=== Task instructions ===
Continue the essay below on Aaron Swartz, Frederick Douglass and the limits of activism from where it stops.

=== Extracted text ===
#####

Social and political activism has always had its champions, usually outstanding individuals capable to shake the masses and inspire even deep changes. However, activism can lead to tragic consequences, as shown in the dramatic events that marked the imprisonment of Aaron Swartz and his death in 2013. Through a thorough comparison between the actions of Swartz and the rhetorical vehemence of Frederick Douglass, activist and social reformer of the nineteenth century, this paper aims to suggest that The State allows and includes the activist protest to a certain extent, yet The State strikes hard when the risk of losing the control over the outcomes of a protest becomes real and dangerous.
Established Canons and Undefined Rules In and Against Activism
On March 31, 1849, Frederick Douglass addressed the New England Convention urging the delegates to abolish slavery (Douglass). The force of his rhetoric is overwhelming, and Douglass provokes and irritates part of the audience by highlighting the hypocrisy of praising the Republican victories in France while turning their heads as regard the slavery in the United States (Douglass). The activism of Douglass, however, followed the coeval canons debating, and his opponents could address his actions following the same behavioral standards. The recent case of Aaron Swartz violating the large academic database JSTOR is more complex: it mirrors a more multifaceted society, and it suggests that protesting and debating follow random canons or no canons at all.

#####

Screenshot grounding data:

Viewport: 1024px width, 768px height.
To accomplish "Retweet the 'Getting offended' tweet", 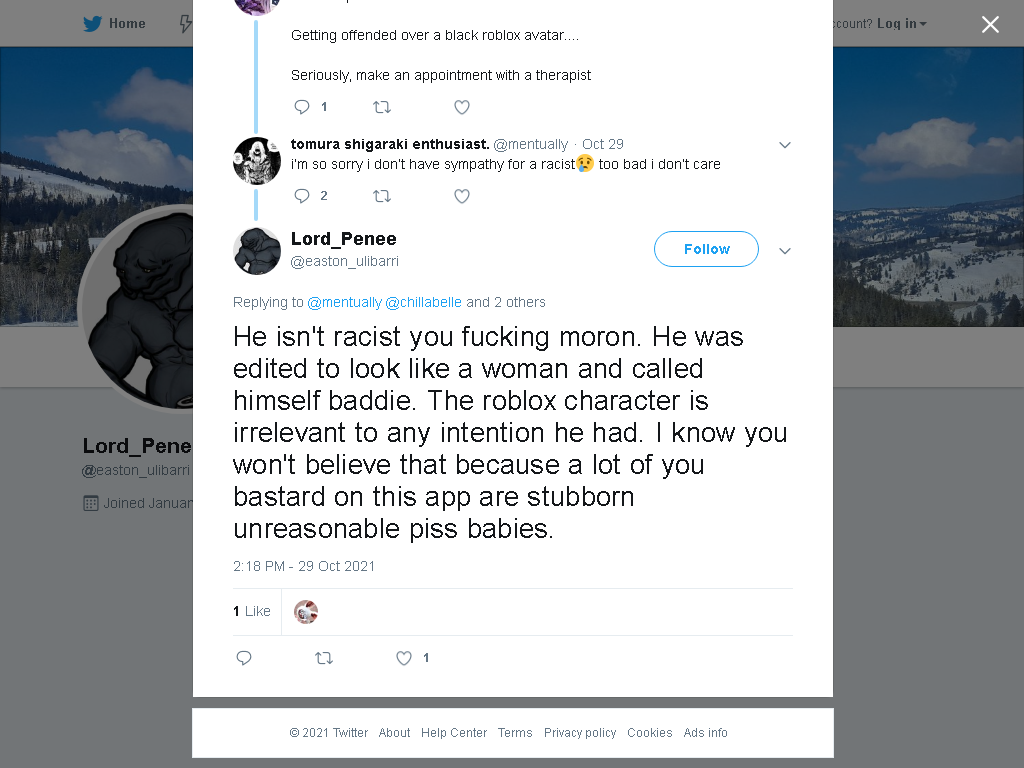I will [x=382, y=107].

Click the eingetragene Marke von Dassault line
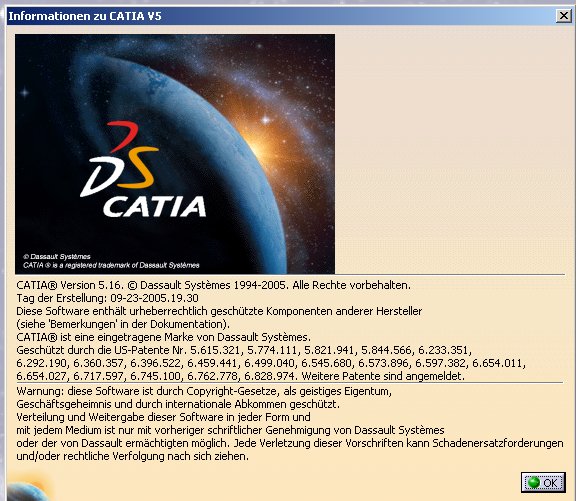[x=163, y=337]
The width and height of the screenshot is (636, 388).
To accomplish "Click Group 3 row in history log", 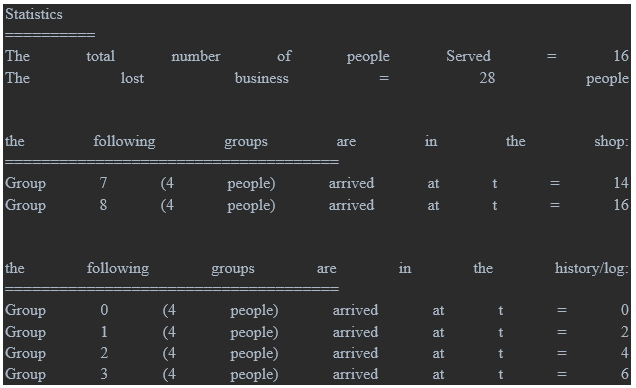I will click(x=317, y=374).
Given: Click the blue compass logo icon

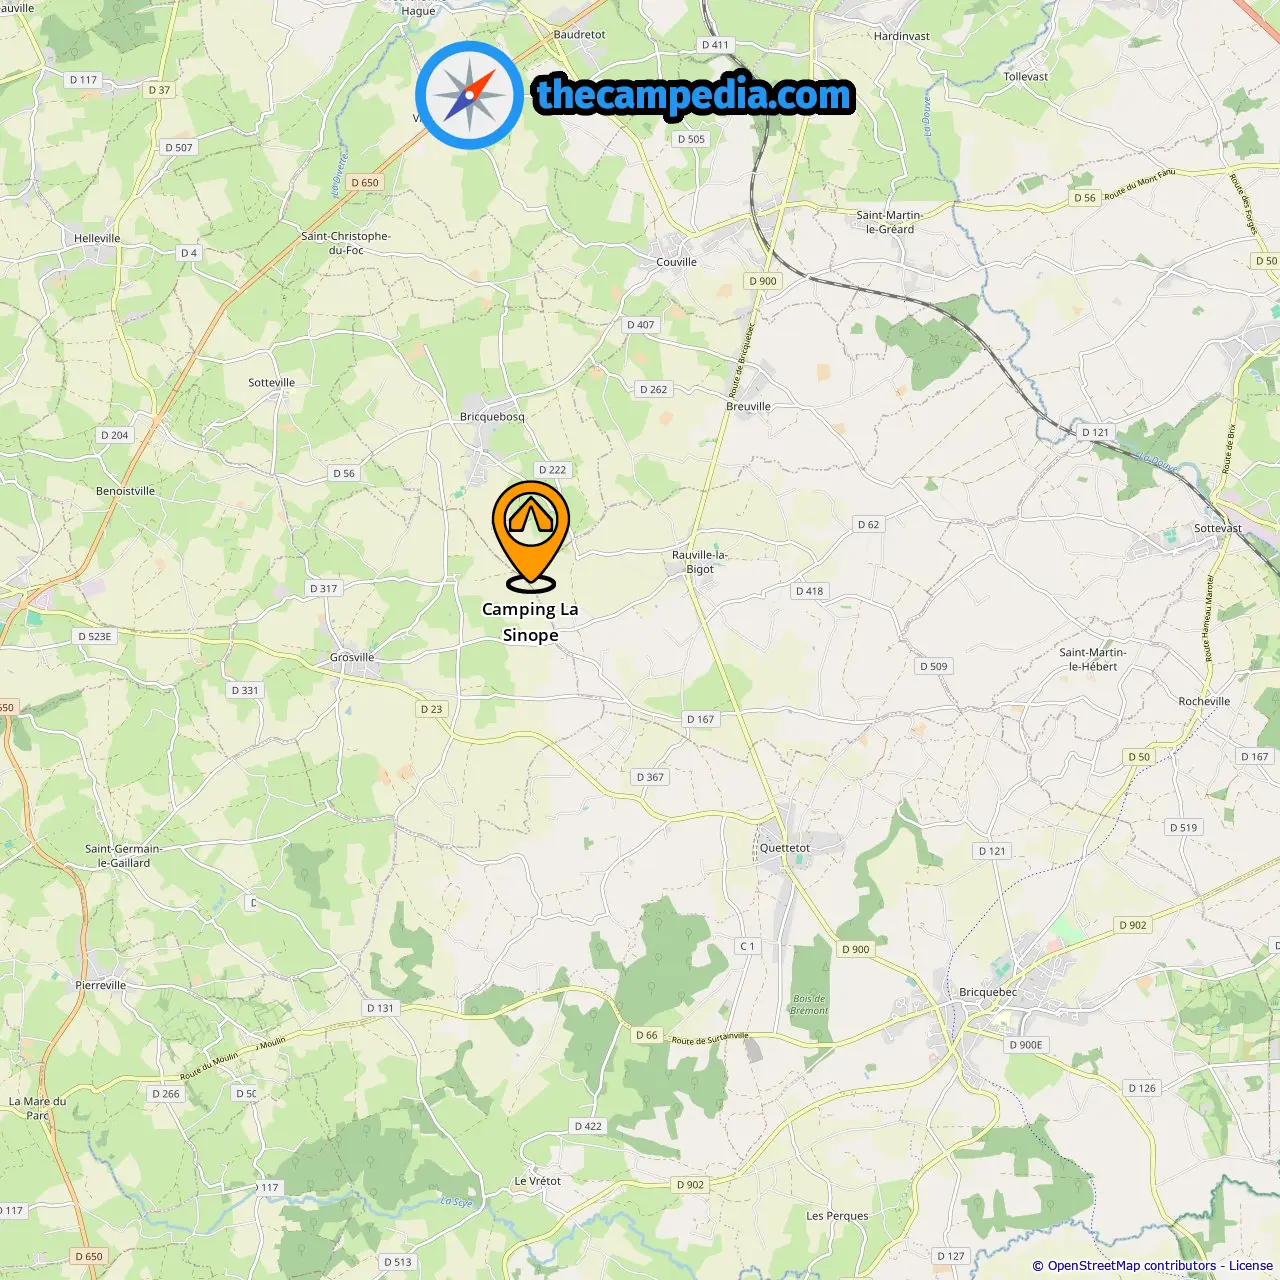Looking at the screenshot, I should (469, 96).
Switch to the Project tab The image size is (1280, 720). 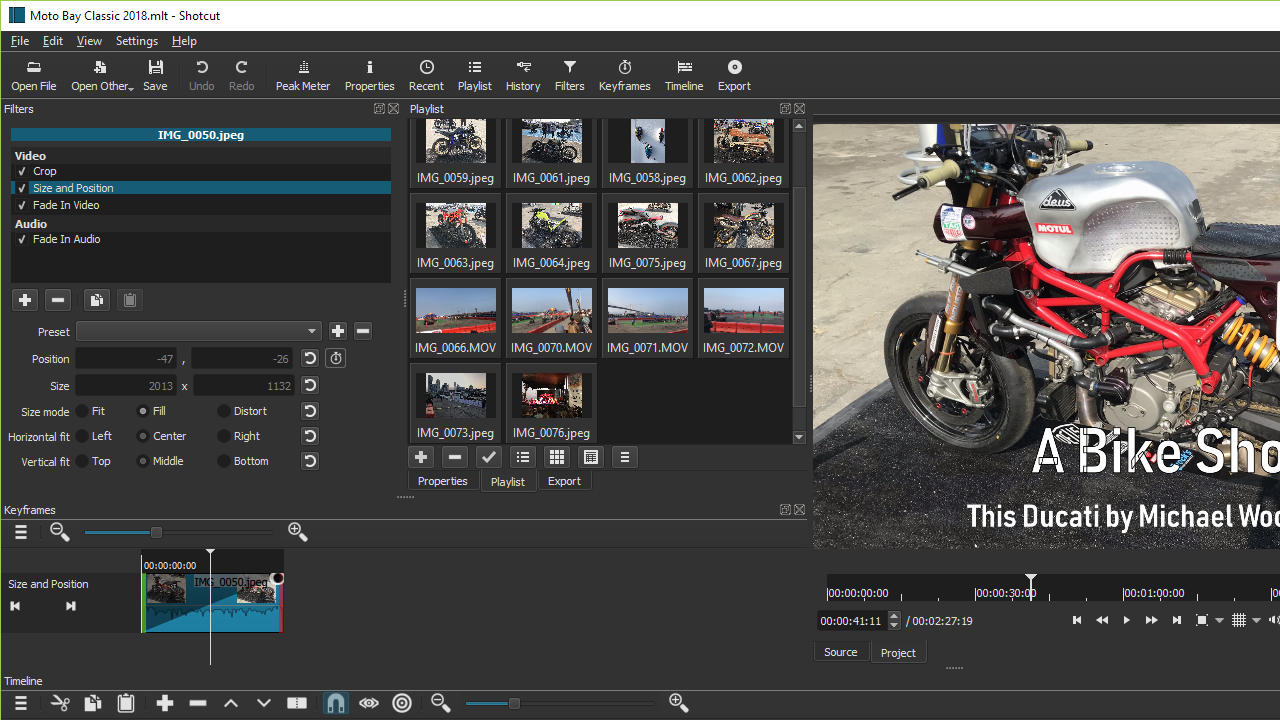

#####

=== Response ===
Standing Against the Big Powers
Douglass was an activist operating in a well-established world, where ideas, opinions, and divergences were debated in the institutional venues or in the public squares. The contemporary world is different. On one hand, it is more open and, apparently, everyone can have free access to large numbers of information. On the other, however, the today world is full of shady areas, where information is synonymous with huge economic interests and, ultimately, power. Swartz came into contact with these big powers and scared them. He was not just a hacker, he was techno-geek with a social conscience. He devoted his skills to create software aimed at contrasting the evident unfairness, inequality, and hypocrisy of the current American capitalism (Naughton). Quite predictably, through his work Swartz trampled on powerful institutions, including the racket that ruled the provision of court transcripts and some pharmaceutical companies (Naughton).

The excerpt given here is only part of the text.